Status
Motivation
Rationale
To increase data reliability, we propose adding capabilities for data consumers and data producers to define and verify expectations around input and output assets via Operators and/or Asset definitions. Data Engineers can state things like expected column names and data types, update frequency, or even what the contents of a field should look like, allowing them to define their expectations.
Proposed Changes
There would be two types of validations:
- Pre-runtime validations for data consumers to verify that established data flow contracts are valid
- Post-runtime validations for data producers that publicize that the data that was processed upholds an established contract
As data consumers, you would be able to define pre-runtime validation rules that are executed prior to the task, such as for example checks to ensure that certain columns exist. If discrepancies are found, Airflow could send a notification, preventing potential runtime errors and removing the need to perform cleanup actions. These could be set as part of the task definition (“inlet_validations” in the example) or as part of setting asset dependencies if using an asset-centric syntax.
As data producers, you could define validation rules that “certify” that the data was processed correctly, for example checks to ensure that values in a specific column follow a pattern, like phone numbers. This could be set as part of the actual asset definition.
Lastly, we should have built-in validations that are accessible via the asset and also allow for custom user-defined validations.

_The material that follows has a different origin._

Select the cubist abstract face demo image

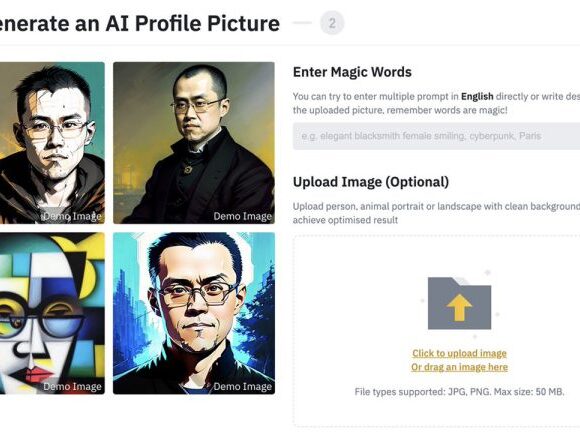pos(52,313)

raw_sales = ColumnedAsset(
'raw_sales',
uri='s3://...',
outlet_validations=[AssetValidation.has_columns('sales')],
column=['sales'],
)
aggregated_sales = Dataset(
'aggregated_sales',
uri='snowflake://...',
column=[...],
)
task_aggregate_sales = SqlOperator(
inlets=[raw_sales],
outlets=[aggregated_sales],
inlet_validations=AssetValidation.has_columns(raw_sales.sales),
sql="""
INSERT INTO {{ outlets.aggregated_sales }}
SELECT SUM({{ inlets.raw_sales.sales }})
FROM {{ inlets.raw_sales }}
""",
)